Collected data

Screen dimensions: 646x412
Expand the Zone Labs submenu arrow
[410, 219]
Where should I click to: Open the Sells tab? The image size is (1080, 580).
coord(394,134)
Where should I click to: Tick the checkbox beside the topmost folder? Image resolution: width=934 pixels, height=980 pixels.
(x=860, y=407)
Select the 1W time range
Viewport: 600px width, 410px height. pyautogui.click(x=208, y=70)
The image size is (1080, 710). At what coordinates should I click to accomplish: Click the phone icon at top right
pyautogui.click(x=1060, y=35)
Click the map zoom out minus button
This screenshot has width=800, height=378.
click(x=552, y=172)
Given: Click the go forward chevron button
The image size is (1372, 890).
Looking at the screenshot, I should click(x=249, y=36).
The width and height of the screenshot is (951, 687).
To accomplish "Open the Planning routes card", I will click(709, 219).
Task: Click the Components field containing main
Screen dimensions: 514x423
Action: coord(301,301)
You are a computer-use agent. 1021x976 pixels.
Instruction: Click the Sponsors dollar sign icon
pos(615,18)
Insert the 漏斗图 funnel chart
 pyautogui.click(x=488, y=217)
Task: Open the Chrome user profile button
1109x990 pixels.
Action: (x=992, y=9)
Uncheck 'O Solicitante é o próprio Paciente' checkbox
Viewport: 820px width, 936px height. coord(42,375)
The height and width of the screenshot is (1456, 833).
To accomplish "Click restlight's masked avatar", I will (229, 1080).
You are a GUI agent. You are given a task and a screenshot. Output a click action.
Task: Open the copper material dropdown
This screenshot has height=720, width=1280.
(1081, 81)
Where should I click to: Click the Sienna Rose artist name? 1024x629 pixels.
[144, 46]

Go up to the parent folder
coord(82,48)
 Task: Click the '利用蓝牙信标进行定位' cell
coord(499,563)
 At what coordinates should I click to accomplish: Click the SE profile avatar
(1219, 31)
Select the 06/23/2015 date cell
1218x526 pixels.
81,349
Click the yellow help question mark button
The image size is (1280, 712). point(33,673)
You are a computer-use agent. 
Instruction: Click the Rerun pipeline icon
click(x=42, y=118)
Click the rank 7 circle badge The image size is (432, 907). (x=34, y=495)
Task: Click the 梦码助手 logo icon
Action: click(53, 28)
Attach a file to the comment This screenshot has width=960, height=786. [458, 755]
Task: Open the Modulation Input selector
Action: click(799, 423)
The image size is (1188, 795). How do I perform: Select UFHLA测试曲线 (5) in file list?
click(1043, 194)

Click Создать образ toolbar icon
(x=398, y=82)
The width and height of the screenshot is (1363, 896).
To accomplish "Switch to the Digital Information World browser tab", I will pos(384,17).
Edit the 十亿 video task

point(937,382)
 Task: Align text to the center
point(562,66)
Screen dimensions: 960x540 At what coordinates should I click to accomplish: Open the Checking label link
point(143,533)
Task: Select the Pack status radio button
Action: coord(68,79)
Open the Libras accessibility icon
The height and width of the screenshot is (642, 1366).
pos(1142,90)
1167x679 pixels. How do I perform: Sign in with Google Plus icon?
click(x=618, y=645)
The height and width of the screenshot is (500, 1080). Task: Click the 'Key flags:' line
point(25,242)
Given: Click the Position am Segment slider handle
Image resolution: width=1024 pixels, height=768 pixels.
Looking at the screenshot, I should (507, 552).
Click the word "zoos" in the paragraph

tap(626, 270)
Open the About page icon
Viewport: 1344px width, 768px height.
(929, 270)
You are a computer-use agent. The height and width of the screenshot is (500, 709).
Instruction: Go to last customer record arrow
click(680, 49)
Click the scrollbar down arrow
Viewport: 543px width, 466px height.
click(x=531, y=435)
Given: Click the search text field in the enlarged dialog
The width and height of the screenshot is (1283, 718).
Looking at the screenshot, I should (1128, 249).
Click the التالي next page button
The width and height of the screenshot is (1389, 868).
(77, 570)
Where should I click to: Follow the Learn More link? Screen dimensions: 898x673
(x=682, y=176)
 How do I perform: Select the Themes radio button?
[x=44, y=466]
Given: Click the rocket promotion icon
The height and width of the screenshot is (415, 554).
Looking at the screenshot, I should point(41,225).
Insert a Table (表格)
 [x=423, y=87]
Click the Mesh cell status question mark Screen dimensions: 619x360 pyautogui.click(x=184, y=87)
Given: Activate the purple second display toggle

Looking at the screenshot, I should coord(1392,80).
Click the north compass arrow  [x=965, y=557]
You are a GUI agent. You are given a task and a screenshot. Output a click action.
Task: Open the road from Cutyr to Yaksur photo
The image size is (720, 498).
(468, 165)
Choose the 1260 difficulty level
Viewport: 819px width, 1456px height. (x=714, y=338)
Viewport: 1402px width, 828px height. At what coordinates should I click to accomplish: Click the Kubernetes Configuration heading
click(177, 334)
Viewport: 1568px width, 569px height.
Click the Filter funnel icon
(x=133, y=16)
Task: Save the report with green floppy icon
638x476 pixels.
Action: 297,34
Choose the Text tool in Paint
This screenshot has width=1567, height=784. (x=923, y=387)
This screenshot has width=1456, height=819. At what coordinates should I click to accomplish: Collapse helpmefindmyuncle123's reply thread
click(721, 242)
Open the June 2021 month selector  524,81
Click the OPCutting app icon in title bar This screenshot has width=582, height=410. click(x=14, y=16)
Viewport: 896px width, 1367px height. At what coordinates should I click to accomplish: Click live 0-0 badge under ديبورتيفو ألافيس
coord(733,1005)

• _TASK STATEMENT_
Pick out the lines above that hold the string "agent" and show them.

• _WRITTEN ANSWER_
You are a computer-use agent. 1021x976 pixels.
You are a GUI agent. You are given a task and a screenshot. Output a click action.
You are a computer-use agent. 
You are a computer-use agent. The height and width of the screenshot is (500, 709).
You are a GUI agent. You are given a task and a screenshot. Output a click action.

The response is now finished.